Hohe Kreditzinsen: Trotz der Anpassung des Leitzinses der Europäischen Zentralbank im Juli um 0,25 Prozentpunkte nach unten, bleiben Bauzinsen teuer – und werden weiterhin teurer. Vom Jahresbeginn 2024 bis zum Juni hat sich der Zinssatz für Baukredite um 0,30 Prozentpunkte erhöht.

Hohe Baukosten: Die Nachwirkungen einer hohen Inflation sowie stark gestiegene Energie- und Materialpreise sorgen für Ärger und Unsicherheit; nämlich darin, ob man sich ein Bauprojekt noch leisten kann, oder leisten können soll. Allerdings könnte die schwache Baunachfrage dafür sorgen, dass die Preise langsam sinken.

Komplexe Baustandards: Wer in Deutschland baut, muss viele strenge rechtliche Vorschriften beachten. Das verlängert nicht nur Genehmigungsprozesse, sondern macht die Baudurchführung selbst sehr mühsam. Beides schreckt nicht nur potentielle Investoren ab, sondern spiegelt sich letztendlich in den Baukosten wider.

Wie nun könnte dem Wohnungsbau in Deutschland wieder etwas Aufschwung verliehen werden? Dafür wird es einen Rundumschlag brauchen und keine verstreuten Einzelmaßnahmen. Denn selbst wenn mit dem Wachstumschancengesetz die degressive Absetzung für Abnutzung befristet wieder eingeführt wird, wird sie allein keine Wende einläuten.

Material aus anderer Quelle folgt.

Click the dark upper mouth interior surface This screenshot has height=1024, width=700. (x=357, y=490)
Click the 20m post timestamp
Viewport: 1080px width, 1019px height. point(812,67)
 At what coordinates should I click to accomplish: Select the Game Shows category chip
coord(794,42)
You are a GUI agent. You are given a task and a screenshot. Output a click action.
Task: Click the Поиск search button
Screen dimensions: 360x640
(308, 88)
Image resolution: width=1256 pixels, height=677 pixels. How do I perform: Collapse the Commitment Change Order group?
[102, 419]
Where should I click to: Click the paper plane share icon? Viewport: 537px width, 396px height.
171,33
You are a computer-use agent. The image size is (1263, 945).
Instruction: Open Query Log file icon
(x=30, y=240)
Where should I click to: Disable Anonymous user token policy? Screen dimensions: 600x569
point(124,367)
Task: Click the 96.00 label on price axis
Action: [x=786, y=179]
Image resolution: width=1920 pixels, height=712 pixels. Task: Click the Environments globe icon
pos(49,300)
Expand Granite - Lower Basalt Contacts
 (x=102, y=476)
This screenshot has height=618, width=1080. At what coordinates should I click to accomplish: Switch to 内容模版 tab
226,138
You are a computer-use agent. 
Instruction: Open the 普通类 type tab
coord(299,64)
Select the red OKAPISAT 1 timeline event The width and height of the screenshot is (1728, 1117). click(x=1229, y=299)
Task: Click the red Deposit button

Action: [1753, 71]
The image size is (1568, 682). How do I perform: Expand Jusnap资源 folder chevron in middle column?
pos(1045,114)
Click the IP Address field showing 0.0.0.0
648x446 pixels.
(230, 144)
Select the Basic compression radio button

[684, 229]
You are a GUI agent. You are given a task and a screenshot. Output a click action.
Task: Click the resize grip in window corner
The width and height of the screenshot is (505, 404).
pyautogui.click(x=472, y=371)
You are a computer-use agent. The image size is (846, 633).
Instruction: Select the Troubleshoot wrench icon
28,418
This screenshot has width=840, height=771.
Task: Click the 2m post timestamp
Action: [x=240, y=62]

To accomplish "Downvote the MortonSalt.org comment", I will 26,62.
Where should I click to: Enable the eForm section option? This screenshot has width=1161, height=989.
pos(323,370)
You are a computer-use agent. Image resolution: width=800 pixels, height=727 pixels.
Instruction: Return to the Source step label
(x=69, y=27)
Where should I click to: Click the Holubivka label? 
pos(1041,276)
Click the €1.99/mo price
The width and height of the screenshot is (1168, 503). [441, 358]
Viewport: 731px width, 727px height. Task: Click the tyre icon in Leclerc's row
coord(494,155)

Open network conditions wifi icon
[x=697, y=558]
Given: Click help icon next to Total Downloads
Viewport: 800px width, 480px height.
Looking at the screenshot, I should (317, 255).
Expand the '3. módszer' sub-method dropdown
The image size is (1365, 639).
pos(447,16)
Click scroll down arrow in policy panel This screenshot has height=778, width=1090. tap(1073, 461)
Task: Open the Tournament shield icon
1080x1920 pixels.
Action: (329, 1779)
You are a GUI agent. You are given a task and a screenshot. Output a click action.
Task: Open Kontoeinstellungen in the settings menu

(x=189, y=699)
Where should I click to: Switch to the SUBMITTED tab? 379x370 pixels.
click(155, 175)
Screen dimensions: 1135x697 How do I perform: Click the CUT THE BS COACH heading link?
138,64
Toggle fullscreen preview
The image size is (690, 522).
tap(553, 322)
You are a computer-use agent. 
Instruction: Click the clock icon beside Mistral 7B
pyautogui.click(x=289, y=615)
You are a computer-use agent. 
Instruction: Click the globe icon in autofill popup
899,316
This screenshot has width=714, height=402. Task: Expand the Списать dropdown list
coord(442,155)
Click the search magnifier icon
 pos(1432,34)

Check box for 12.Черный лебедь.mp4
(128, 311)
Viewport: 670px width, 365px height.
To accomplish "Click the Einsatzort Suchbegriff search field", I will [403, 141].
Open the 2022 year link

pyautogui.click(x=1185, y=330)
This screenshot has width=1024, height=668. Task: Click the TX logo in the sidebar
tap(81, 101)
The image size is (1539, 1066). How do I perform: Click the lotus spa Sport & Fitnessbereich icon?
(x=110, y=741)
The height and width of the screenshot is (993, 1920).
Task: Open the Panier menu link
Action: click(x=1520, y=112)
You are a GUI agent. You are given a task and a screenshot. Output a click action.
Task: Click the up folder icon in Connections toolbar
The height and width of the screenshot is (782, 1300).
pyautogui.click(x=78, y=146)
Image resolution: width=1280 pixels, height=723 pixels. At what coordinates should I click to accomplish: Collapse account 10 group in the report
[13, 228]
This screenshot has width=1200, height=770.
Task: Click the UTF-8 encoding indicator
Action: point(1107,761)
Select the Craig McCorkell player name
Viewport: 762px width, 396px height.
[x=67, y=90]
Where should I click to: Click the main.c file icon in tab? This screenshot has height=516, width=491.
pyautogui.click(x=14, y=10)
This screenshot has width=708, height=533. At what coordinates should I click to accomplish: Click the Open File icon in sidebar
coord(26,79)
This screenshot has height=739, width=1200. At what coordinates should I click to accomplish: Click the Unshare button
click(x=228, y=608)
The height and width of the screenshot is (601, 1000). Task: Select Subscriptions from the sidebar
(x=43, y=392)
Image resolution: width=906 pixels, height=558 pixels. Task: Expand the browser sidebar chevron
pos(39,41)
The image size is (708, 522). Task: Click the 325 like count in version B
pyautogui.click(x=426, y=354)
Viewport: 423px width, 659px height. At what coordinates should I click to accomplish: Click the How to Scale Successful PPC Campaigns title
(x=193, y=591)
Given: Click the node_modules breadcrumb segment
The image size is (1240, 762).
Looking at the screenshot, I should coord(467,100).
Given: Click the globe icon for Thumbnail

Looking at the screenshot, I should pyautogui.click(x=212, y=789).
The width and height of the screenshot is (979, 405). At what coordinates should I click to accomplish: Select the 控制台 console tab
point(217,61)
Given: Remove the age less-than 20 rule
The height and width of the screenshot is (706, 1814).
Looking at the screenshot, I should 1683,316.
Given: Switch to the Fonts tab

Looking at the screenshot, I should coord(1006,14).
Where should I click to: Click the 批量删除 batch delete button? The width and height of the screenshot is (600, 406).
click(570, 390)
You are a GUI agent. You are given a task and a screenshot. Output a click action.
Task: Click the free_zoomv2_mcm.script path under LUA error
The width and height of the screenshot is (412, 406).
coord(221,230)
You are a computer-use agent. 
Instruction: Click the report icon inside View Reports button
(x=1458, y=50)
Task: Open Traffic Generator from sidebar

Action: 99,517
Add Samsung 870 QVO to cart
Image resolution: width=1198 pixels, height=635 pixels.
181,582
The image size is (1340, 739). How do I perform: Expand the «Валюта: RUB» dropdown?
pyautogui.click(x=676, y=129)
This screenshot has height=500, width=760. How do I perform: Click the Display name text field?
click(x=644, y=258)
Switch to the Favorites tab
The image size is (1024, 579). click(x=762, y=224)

Vielmehr könnte zusätzlich die Grunderwerbsteuer reduziert, die Baustandards sinnvoll gelockert und Bürokratie abgebaut werden. Doch auch diese Maßnahmen bringen ihre eigenen Hürden mit sich: Eine niedrigere Grunderwerbsteuer bedeutet weniger Einnahmen für den Fiskus. Bei den Baustandards sind vor allem die energetischen Maßnahmen ein treibender Faktor für Unmut, obwohl sie wichtig sind. Und beim Bürokratieabbau macht der Gesetzgeber gerne einen Schritt nach vorne und bewegt sich dann drei Faxgeräte wieder zurück.

Der Weg zur Normalisierung ist lang, doch er muss angegangen werden – wenn nicht für Sie und mich, liebe Leserin und lieber Leser, dann für diejenigen, die nach uns effizient und erschwinglich wohnen wollen.